Het aantal van 636 waarnemingen dat tabel 1 vermeldt bij 18 °C, wijkt echter nogal af van het aantal dat volgens deze normale verdeling verwacht had mogen worden.

Informatie bij vragen 3 en 4.

Uit andere experimenten van Coutant bleek dat zeebaarzen een langdurig verblijf in water met een temperatuur van meer dan 25,0 °C niet kunnen overleven.
In een klein meer, Lake Cherokee genaamd, werd het water gedurende de zomer zo door de zon verwarmd dat het 25,0°-niveau steeds dieper kwam te liggen.

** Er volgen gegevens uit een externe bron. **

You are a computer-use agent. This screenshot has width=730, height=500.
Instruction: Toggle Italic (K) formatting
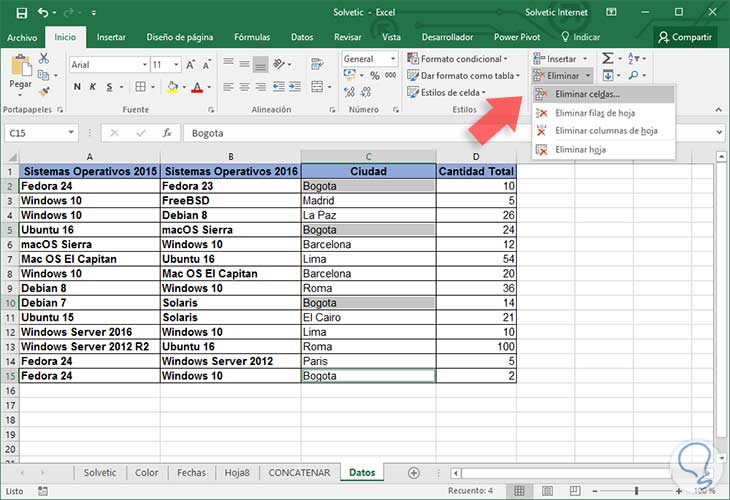pyautogui.click(x=92, y=87)
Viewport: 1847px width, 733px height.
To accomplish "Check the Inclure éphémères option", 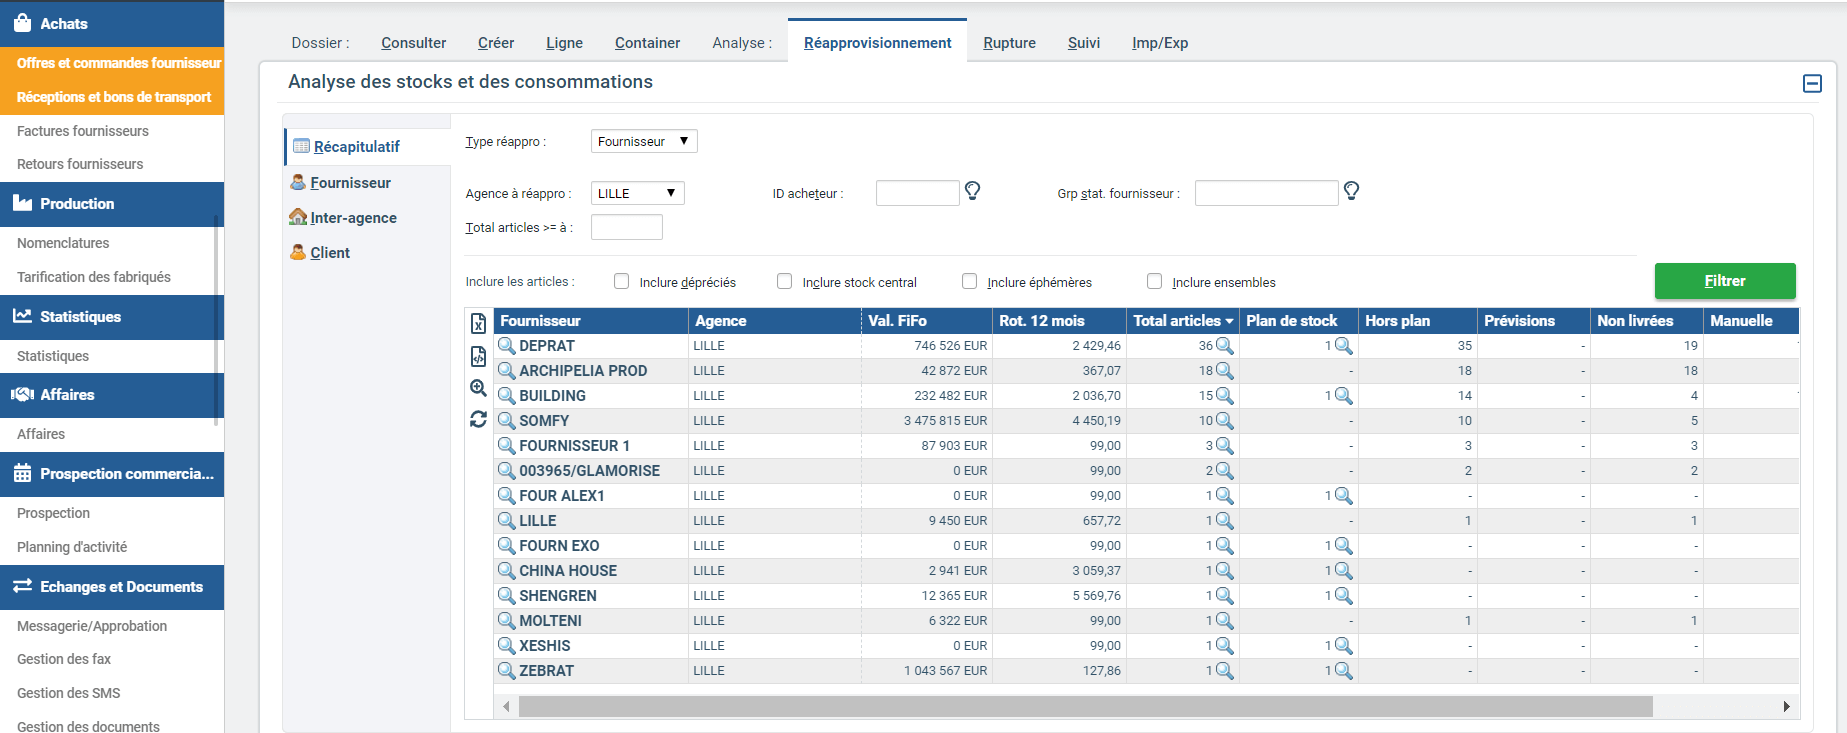I will point(969,282).
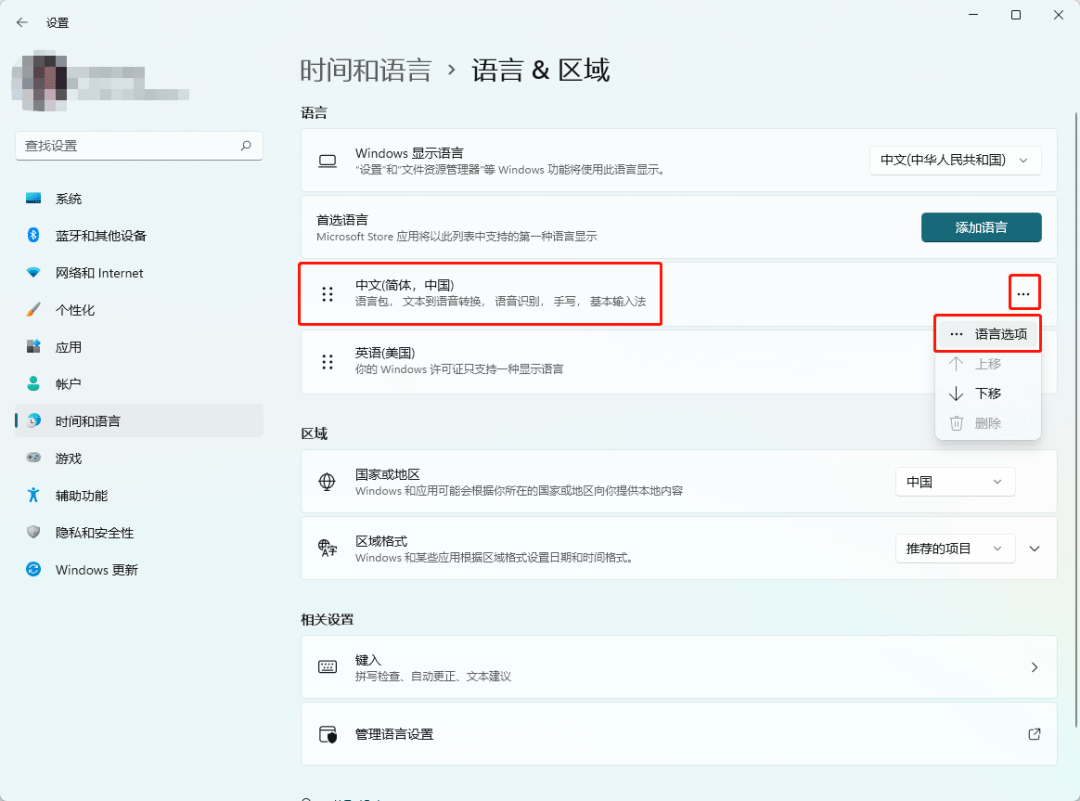The height and width of the screenshot is (801, 1080).
Task: Click the back arrow to go back
Action: click(22, 21)
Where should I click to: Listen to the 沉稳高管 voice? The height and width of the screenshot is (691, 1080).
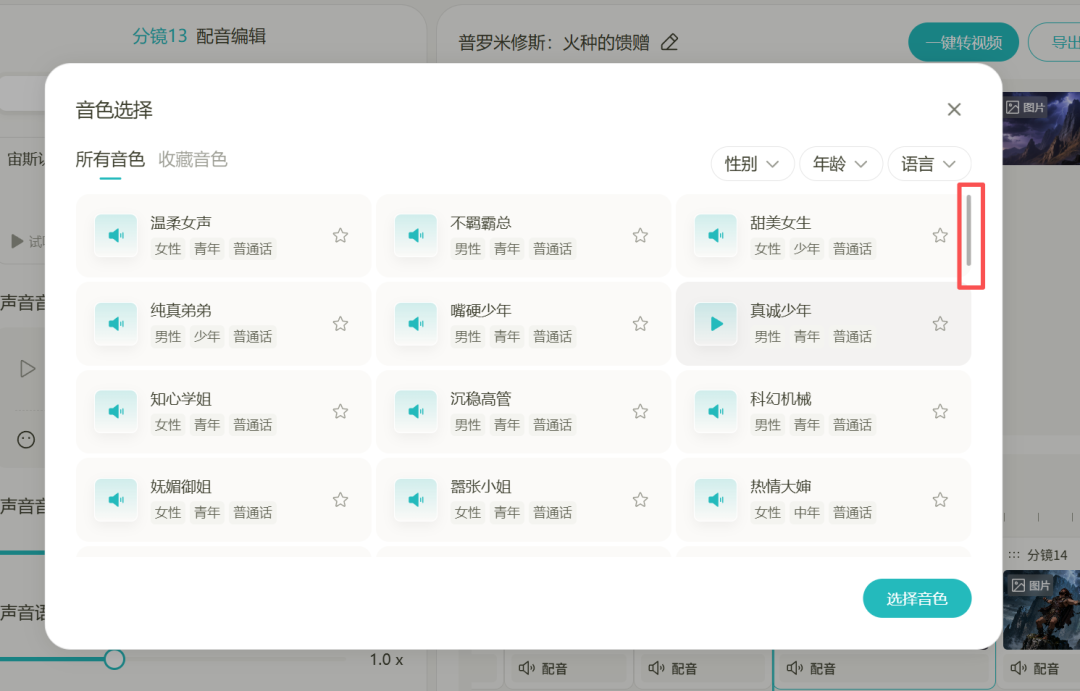tap(416, 411)
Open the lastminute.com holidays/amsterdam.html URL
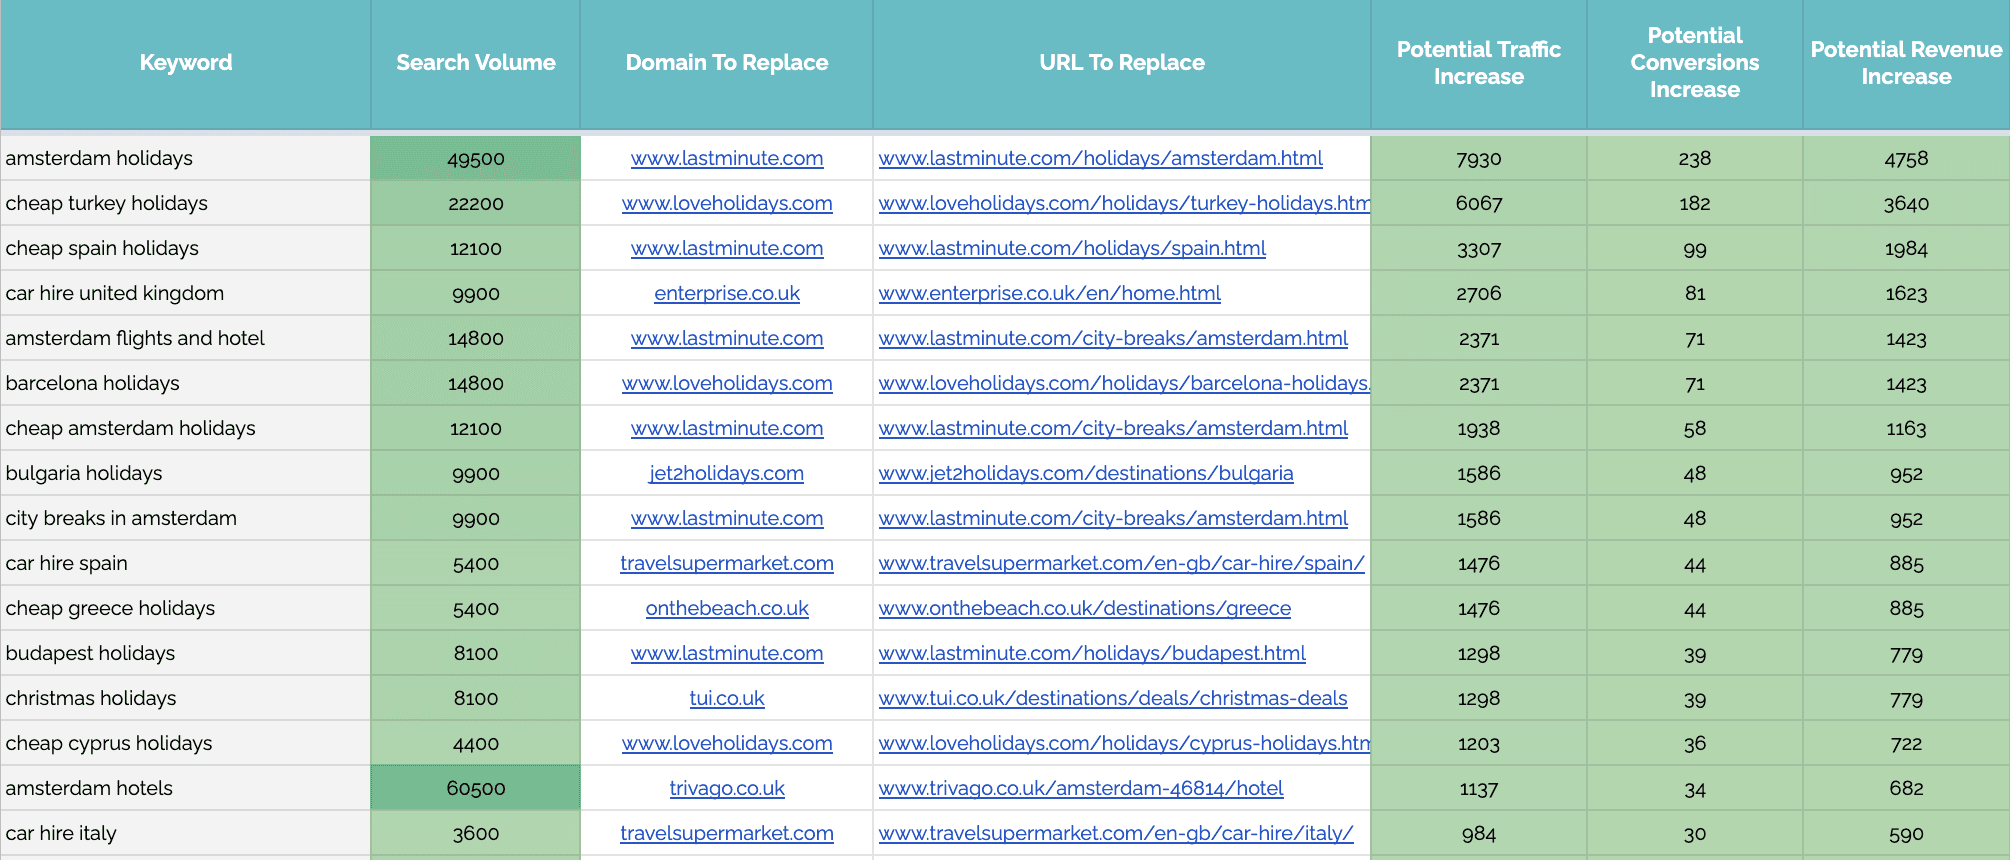The width and height of the screenshot is (2010, 860). click(x=1100, y=159)
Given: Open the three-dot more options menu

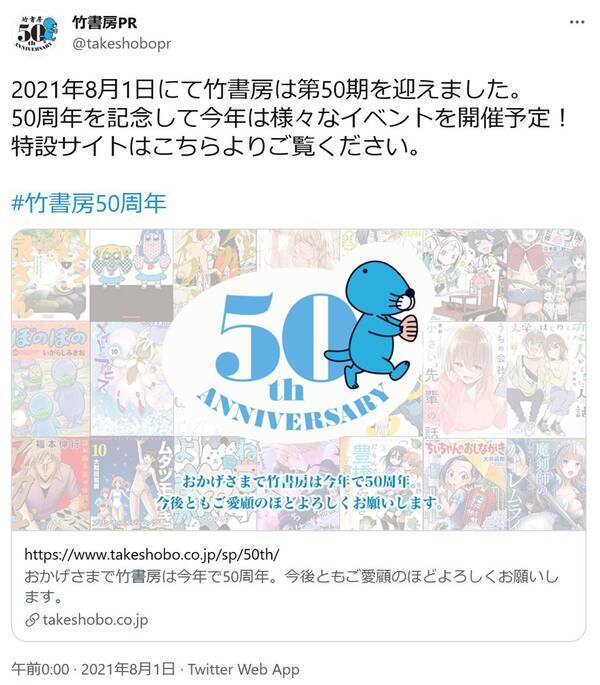Looking at the screenshot, I should click(577, 22).
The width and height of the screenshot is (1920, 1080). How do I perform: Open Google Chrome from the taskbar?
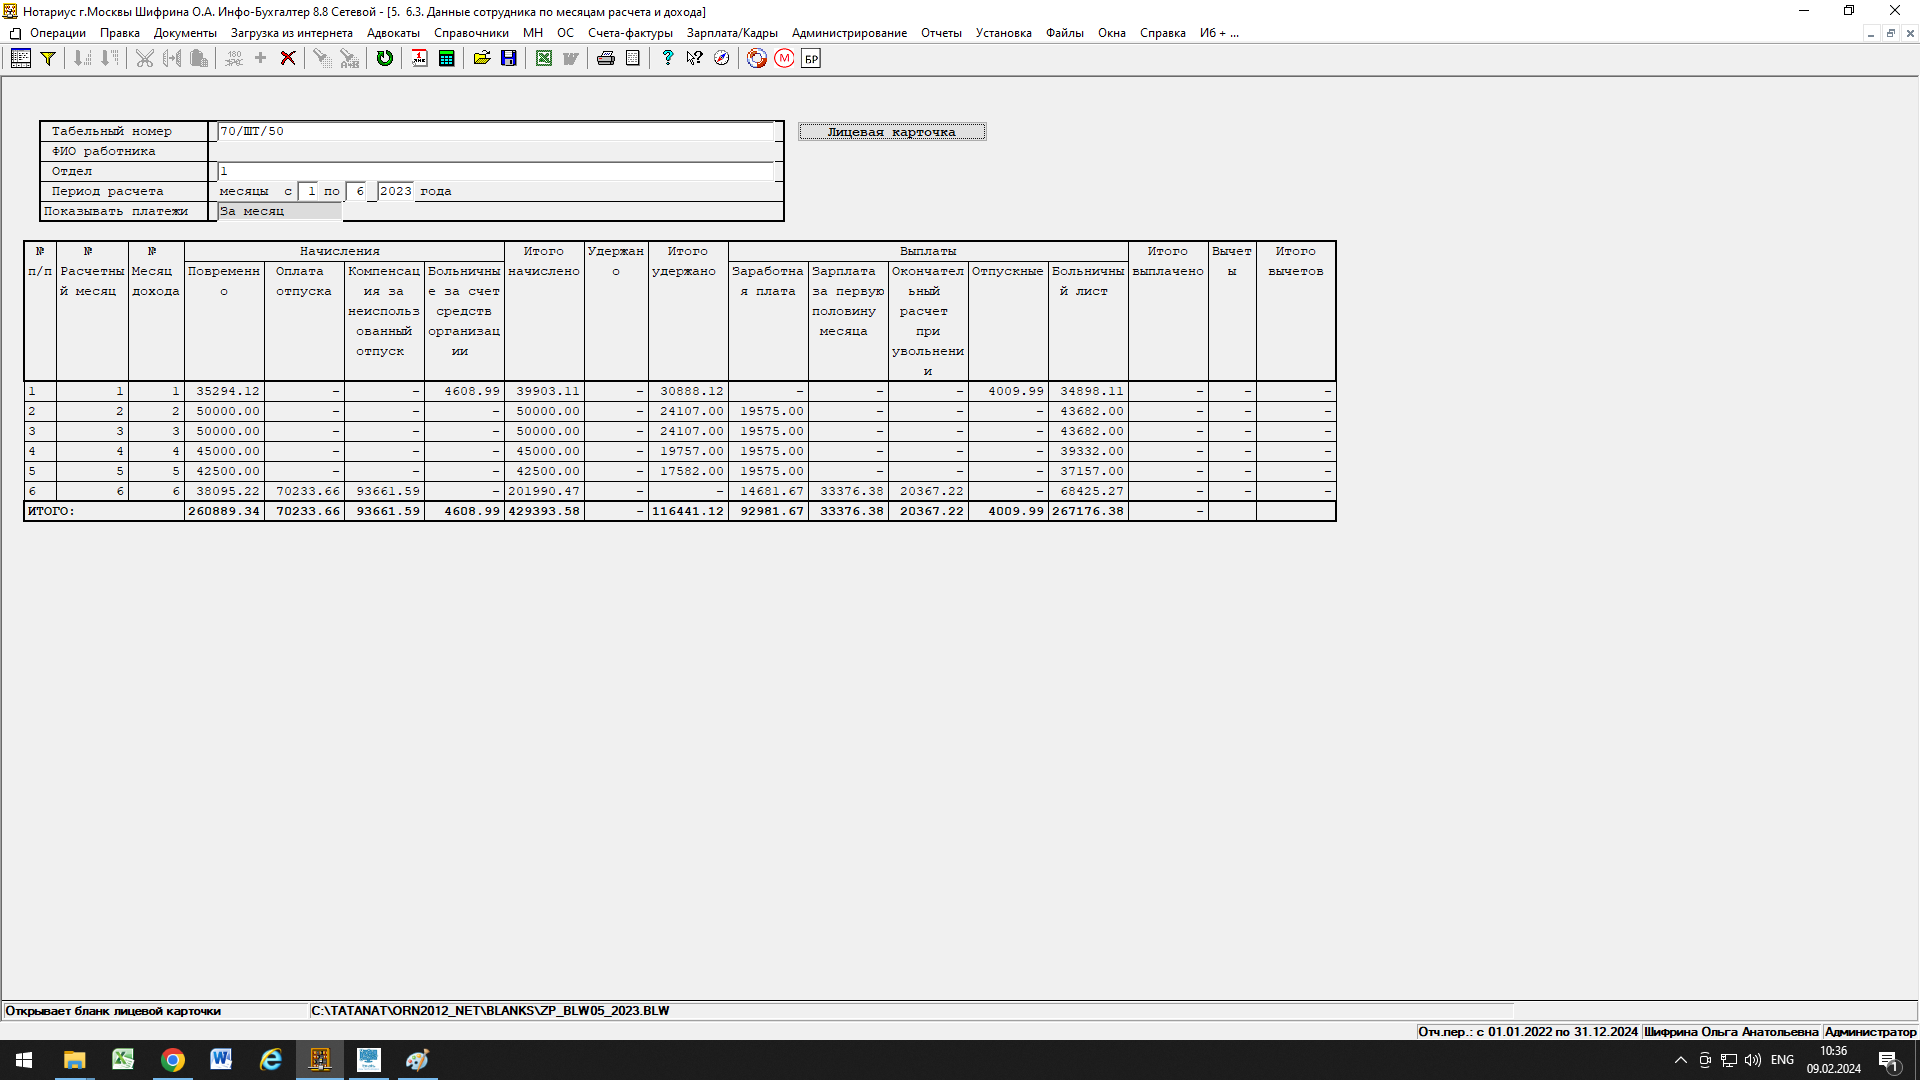click(173, 1060)
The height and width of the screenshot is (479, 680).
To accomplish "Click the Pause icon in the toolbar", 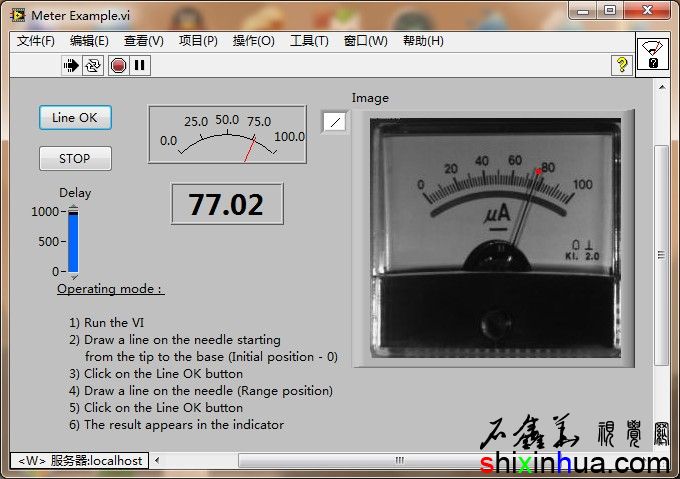I will [140, 66].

Bij het begin van de zomer lag dit niveau net aan het wateroppervlak (figuur 1a). 80 dagen later had de bovenste 65% van het water een temperatuur van meer dan 25,0 °C (figuur 1b).

1a  1b

Coutant ontdekte bovendien dat zeebaarzen alleen kunnen leven in water dat ten minste 2 mg zuurstof per liter water bevat.
Door rotting van gezonken organismen ontwikkelde zich in Lake Cherokee gedurende de zomer vanaf de bodem een steeds dikker wordende laag water met te weinig zuurstof.
Bij het begin van de zomer bevatte het water op de bodem nog juist 2 mg zuurstof per liter (figuur 2a). 80 dagen later was er echter te weinig zuurstof in de onderste 60% van het water (figuur 2b).

2a  2b

Neem aan dat beide verschijnselen lineair in de tijd verlopen.